── EXCERPTED PASSAGE
In this section we review the definitions of trigonometric functions.

Subsection 1.3.1 Angles and Sectors of Circles

Mathematicians tend to deal mostly with radians and we will see later that some formulas are more elegant when using radians (rather than degrees). The relationship between degrees and radians is:

\begin{equation*} \pi~\mbox{rad} =180^\circ\text{.} \end{equation*}

Using this formula, some common angles can be derived:

\begin{equation*} \begin{array}{l|ccccccccccc} \mbox{Degrees} \amp 0^\circ \amp 30^\circ \amp 45^\circ \amp 60^\circ \amp 90^\circ \amp 120^\circ \amp 135^\circ \amp 150^\circ \amp 180^\circ \amp 270^\circ \amp 360^\circ \\ \hline \mbox{Radians} \amp 0 \amp \ds{\frac{\pi}{6}} \amp \ds{\frac{\pi}{4}} \amp \ds{\frac{\pi}{3}} \amp \ds{\frac{\pi}{2}} \amp \ds{\frac{2\pi}{3}} \amp \ds{\frac{3\pi}{4}} \amp \ds{\frac{5\pi}{6}} \amp \ds{\pi} \amp \ds{\frac{3\pi}{2}} \amp 2\pi \end{array} \end{equation*}
Example 1.32. Degrees to Radians.

To convert \(45^\circ\) to radians, multiply by \(\ds{\frac{\pi}{180^\circ}}\) to get \(\ds{\frac{\pi}{4}}\text{.}\)

Example 1.33. Radians to Degrees.

To convert \(\ds{\frac{5\pi}{6}}\) radians to degrees, multiply by \(\ds{\frac{180^\circ}{\pi}}\) to get \(150^\circ\text{.}\)

From now on, unless otherwise indicated, we will always use radian measure.

In the diagram below is a sector of a circle with central angle \(\theta\) and radius \(r\) subtending an arc with length \(s\text{.}\)

When \(\theta\) is measured in radians, we have the following formula relating \(\theta\text{,}\) \(s\) and \(r\text{:}\)

\begin{equation*} \theta=\frac{s}{r}\mbox{ or } s=r\theta\text{.} \end{equation*}
Sector Area.
────
■ ACTIONS TO TAKE ■
A. Repeat a portion of the passage on angles and radians word for word. Begin at the words "From now on, unless" and stop after the words "Sector Area.".
B. Answer these questions using the passage on angles and radians:
(i) What equation relates radians to degrees?
(ii) By what factor is 45 degrees multiplied to convert it to radians?
(iii) When the central angle is measured in radians, what formula gives the arc length s?
C. Extend the passage on angles and radians by writing what comes after its final line.
── DATASET EXCERPT
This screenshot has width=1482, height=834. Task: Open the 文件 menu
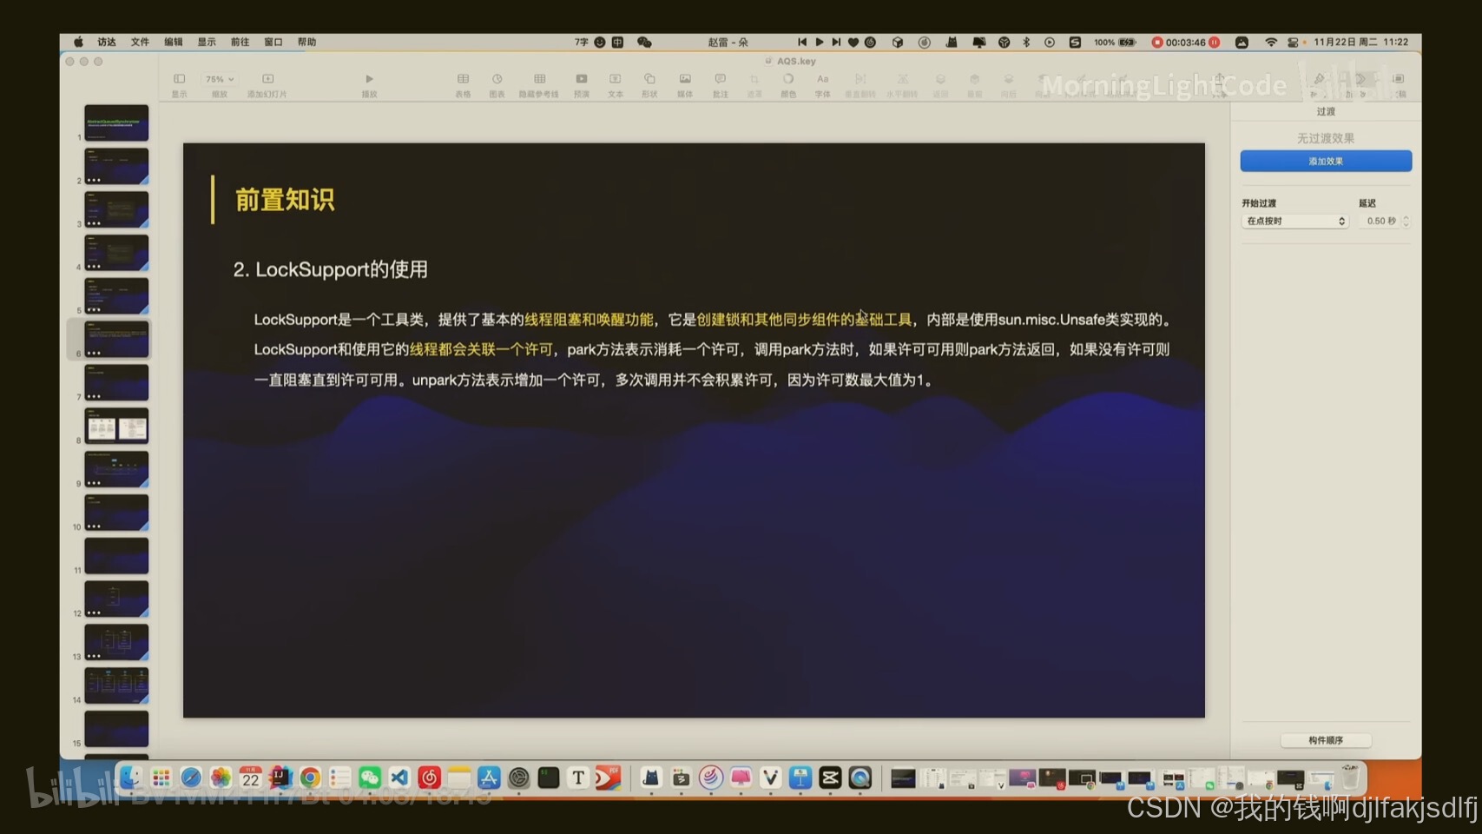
────
■ ANSWER SET ■
A.
From now on, unless otherwise indicated, we will always use radian measure.

In the diagram below is a sector of a circle with central angle \(\theta\) and radius \(r\) subtending an arc with length \(s\text{.}\)

When \(\theta\) is measured in radians, we have the following formula relating \(\theta\text{,}\) \(s\) and \(r\text{:}\)

\begin{equation*} \theta=\frac{s}{r}\mbox{ or } s=r\theta\text{.} \end{equation*}
Sector Area.

B.
(i) π rad = 180°.
(ii) π/180°.
(iii) s = rθ.

C.
The area of the sector is equal to:

\begin{equation*} \mbox{Sector Area} =\frac{1}{2}r^2\theta\text{.} \end{equation*}
Example 1.34. Angle Subtended by Arc.

If a circle has radius \(3\) cm, then an angle of \(2\) rad is subtended by an arc of \(6\) cm (\(s=r\theta=3\cdot 2=6\)).

Example 1.35. Area of Circle.

If we substitute \(\theta=2\pi\) (a complete revolution) into the sector area formula we get the area of a circle:

\begin{equation*} A=\frac{1}{2}r^2(2\pi)=\pi r^2 \end{equation*}

Subsection 1.3.2 Trigonometric Functions

There are six basic trigonometric functions:

  • Sine (abbreviated by \(\sin\))

  • Cosecant (abbreviated by \(\csc\))

  • Cosine (abbreviated by \(\cos\))

  • Secant (abbreviated by \(\sec\))

  • Tangent (abbreviated by \(\tan\))

  • Cotangent (abbreviated by \(\cot\))

We first describe trigonometric functions in terms of ratios of two sides of a right angle triangle containing the angle \(\theta\text{.}\)

With reference to the above triangle, for an acute angle \(\theta\) (that is, \(0\leq\theta\lt \pi/2\)), the six trigonometric functions can be described as follows:

Definition 1.36. Basic Six Trigonometric Functions.
\begin{equation*} \begin{array}{ccc} \ds\sin\theta=\frac{ opp}{ hyp}\amp \qquad\amp \ds\csc\theta=\frac{ hyp}{ opp}\\ \\ \ds\cos\theta=\frac{ adj}{ hyp}\amp \qquad\amp \ds\sec\theta=\frac{ hyp}{ adj}\\ \\ \ds\tan\theta=\frac{ opp}{ adj}\amp \qquad\amp \ds\cot\theta=\frac{ adj}{ opp} \end{array} \end{equation*}

where opp stands for opposite, adj for adjacent, and hyp for hypotenuse.

Notice that sine is the ratio of the opposite and hypotenuse. We use the mnemonic SOH to remember this ratio. Similarly, CAH and TOA remind us of the \(\cos\) and \(\tan\) ratios.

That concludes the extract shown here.